第10話
「パイせーん❤、ここのコード間違ってないすかー?」
みゆきの声に俺は我に返り、パソコンの画面を注視する。
うわっ……まじだ。こんな簡単なミス、勤続三年目の俺が、
ありえねえ。
「……サンキュ。助かったわ」
「ねー、ついでにちょっと休みましょうよー」
ニコリとみゆきが笑う。ここんとこ寝不足と気苦労でいっぱいいっぱいだ。誘われるままに休憩室に向かう。
ところで俺の隣を歩く後輩は三幸と書いて「みゆき」と読む。
アホの若葉は着信履歴でも見たのか、みゆきを俺の彼女と勘違いしているが、体毛が濃くてワキガ持ちで出っ歯の、れっきとした男だ。
まあ、彼女ぐらいいたほうが兄として貫禄が出るかなと、あえて否定はしていないが……。
休憩室にはコーヒーメーカーや茶菓子が置いてある。コーヒーを淹れてこめかみを指でさする。
「パイセンこのごろマジ元気ないっすね。やっぱ薄毛が--」
「違う! 違うから!」
いや待て。こいつに指摘されるほど俺の後頭部は薄いのか? 頼むからこれ以上悩みを増やさないでくれ。

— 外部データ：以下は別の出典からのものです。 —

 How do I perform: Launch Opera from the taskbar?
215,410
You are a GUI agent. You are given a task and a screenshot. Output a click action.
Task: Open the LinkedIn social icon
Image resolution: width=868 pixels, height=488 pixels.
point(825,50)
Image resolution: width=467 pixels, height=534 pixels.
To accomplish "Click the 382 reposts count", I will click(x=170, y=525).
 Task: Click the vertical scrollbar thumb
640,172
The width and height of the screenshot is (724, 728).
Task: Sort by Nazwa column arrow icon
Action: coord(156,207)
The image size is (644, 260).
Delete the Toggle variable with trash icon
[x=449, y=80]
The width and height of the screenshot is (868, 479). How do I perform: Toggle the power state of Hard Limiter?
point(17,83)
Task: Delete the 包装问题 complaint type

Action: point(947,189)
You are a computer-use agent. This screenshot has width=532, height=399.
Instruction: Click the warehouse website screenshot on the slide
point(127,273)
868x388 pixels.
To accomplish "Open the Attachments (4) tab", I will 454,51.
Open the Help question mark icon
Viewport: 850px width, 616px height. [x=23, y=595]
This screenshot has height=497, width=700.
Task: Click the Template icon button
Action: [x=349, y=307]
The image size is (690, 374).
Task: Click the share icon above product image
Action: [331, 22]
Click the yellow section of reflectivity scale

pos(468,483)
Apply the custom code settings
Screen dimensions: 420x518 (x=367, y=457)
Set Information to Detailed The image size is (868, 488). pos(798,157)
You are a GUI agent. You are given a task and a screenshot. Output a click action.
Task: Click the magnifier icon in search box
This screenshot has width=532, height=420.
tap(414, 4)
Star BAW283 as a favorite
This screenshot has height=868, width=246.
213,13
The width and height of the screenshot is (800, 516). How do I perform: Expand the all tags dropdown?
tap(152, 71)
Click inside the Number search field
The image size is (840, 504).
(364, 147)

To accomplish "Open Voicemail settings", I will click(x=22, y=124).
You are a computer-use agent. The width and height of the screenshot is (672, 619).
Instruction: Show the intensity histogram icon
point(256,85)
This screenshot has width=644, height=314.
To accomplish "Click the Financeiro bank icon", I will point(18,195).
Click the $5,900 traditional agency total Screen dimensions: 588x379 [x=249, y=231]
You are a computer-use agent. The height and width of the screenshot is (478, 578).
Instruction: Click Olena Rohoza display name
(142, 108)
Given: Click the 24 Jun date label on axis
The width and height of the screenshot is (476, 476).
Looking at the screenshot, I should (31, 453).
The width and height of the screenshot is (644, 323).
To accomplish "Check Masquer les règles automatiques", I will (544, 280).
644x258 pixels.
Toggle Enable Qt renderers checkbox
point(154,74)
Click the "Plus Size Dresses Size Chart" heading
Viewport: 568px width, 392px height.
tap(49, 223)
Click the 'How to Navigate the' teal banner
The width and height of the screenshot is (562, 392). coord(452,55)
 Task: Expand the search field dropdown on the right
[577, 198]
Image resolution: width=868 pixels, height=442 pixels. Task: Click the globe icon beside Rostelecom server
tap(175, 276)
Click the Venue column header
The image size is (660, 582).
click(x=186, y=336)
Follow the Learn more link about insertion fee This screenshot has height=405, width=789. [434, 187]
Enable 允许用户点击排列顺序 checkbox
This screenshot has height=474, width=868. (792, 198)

「んん~? だったら妹のわ・か・ばちゃんのことっすか? 十五でしたっけ? いやー、いいなぁ! リアルJKと同居なんて、オスの夢っすよ」
「バーカ。妹は女として見れねえよ」
せめて胸がワンサイズ大きかったらなー。
「またまたあ! そんなこといって、ブラとかパンツなんかをクンクンしてるんでしょ~?」
いや、それは兄としてだな、妹の発達具合や病気をチェックするためであって、おかしな意味合いはない!